**Material**.

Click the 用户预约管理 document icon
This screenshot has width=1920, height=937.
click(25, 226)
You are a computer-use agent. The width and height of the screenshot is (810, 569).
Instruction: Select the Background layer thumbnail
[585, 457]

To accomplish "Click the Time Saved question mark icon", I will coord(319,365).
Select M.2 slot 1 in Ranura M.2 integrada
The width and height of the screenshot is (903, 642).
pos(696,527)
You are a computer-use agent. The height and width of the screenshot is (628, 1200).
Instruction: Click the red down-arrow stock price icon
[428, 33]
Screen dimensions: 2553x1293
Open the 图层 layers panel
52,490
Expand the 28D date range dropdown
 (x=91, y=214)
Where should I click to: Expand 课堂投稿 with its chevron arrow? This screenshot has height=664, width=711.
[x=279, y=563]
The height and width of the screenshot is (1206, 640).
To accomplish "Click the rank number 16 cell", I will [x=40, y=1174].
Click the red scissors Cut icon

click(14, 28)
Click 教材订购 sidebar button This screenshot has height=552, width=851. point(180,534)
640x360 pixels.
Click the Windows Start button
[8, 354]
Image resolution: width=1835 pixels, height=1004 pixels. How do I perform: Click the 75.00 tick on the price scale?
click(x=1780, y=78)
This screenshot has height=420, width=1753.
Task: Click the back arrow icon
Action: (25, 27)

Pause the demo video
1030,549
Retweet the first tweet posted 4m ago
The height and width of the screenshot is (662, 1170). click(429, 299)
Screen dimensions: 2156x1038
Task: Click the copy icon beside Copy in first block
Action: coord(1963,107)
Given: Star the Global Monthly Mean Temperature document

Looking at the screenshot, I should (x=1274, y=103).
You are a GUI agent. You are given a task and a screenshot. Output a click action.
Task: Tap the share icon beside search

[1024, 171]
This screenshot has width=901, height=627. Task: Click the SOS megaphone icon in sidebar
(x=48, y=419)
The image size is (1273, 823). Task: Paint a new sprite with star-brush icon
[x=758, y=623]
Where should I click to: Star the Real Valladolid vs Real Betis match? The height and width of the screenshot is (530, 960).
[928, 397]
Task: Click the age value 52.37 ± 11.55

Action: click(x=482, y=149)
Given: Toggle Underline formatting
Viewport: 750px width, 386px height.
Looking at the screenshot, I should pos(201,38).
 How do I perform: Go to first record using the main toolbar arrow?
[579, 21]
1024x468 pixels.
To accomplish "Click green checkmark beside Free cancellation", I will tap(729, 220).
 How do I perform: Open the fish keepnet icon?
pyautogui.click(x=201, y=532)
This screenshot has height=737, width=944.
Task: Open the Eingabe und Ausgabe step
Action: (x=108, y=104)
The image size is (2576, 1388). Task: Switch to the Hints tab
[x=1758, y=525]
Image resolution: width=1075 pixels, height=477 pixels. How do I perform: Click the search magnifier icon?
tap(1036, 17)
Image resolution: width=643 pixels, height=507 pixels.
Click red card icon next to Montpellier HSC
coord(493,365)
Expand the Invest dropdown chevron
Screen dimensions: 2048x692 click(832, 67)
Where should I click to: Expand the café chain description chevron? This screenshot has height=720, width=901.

**Exercise requirements**. Reproduce every one of the lines above without any change.

**Right answer**.
Click the 用户预约管理 document icon
This screenshot has width=1920, height=937.
click(25, 226)
You are a computer-use agent. The width and height of the screenshot is (810, 569).
Instruction: Select the Background layer thumbnail
[585, 457]

To accomplish "Click the Time Saved question mark icon", I will coord(319,365).
Select M.2 slot 1 in Ranura M.2 integrada
The width and height of the screenshot is (903, 642).
pos(696,527)
You are a computer-use agent. The height and width of the screenshot is (628, 1200).
Instruction: Click the red down-arrow stock price icon
[428, 33]
Screen dimensions: 2553x1293
Open the 图层 layers panel
52,490
Expand the 28D date range dropdown
 (x=91, y=214)
Where should I click to: Expand 课堂投稿 with its chevron arrow? This screenshot has height=664, width=711.
[x=279, y=563]
The height and width of the screenshot is (1206, 640).
To accomplish "Click the rank number 16 cell", I will [x=40, y=1174].
Click the red scissors Cut icon

click(14, 28)
Click 教材订购 sidebar button This screenshot has height=552, width=851. point(180,534)
640x360 pixels.
Click the Windows Start button
[8, 354]
Image resolution: width=1835 pixels, height=1004 pixels. How do I perform: Click the 75.00 tick on the price scale?
click(x=1780, y=78)
This screenshot has height=420, width=1753.
Task: Click the back arrow icon
Action: (25, 27)

Pause the demo video
1030,549
Retweet the first tweet posted 4m ago
The height and width of the screenshot is (662, 1170). click(429, 299)
Screen dimensions: 2156x1038
Task: Click the copy icon beside Copy in first block
Action: coord(1963,107)
Given: Star the Global Monthly Mean Temperature document

Looking at the screenshot, I should (x=1274, y=103).
You are a GUI agent. You are given a task and a screenshot. Output a click action.
Task: Tap the share icon beside search

[1024, 171]
This screenshot has width=901, height=627. Task: Click the SOS megaphone icon in sidebar
(x=48, y=419)
The image size is (1273, 823). Task: Paint a new sprite with star-brush icon
[x=758, y=623]
Where should I click to: Star the Real Valladolid vs Real Betis match? The height and width of the screenshot is (530, 960).
[928, 397]
Task: Click the age value 52.37 ± 11.55

Action: click(x=482, y=149)
Given: Toggle Underline formatting
Viewport: 750px width, 386px height.
Looking at the screenshot, I should pos(201,38).
 How do I perform: Go to first record using the main toolbar arrow?
[579, 21]
1024x468 pixels.
To accomplish "Click green checkmark beside Free cancellation", I will tap(729, 220).
 How do I perform: Open the fish keepnet icon?
pyautogui.click(x=201, y=532)
This screenshot has height=737, width=944.
Task: Open the Eingabe und Ausgabe step
Action: (x=108, y=104)
The image size is (2576, 1388). Task: Switch to the Hints tab
[x=1758, y=525]
Image resolution: width=1075 pixels, height=477 pixels. How do I perform: Click the search magnifier icon?
tap(1036, 17)
Image resolution: width=643 pixels, height=507 pixels.
Click red card icon next to Montpellier HSC
coord(493,365)
Expand the Invest dropdown chevron
Screen dimensions: 2048x692 click(832, 67)
Where should I click to: Expand the café chain description chevron? This screenshot has height=720, width=901.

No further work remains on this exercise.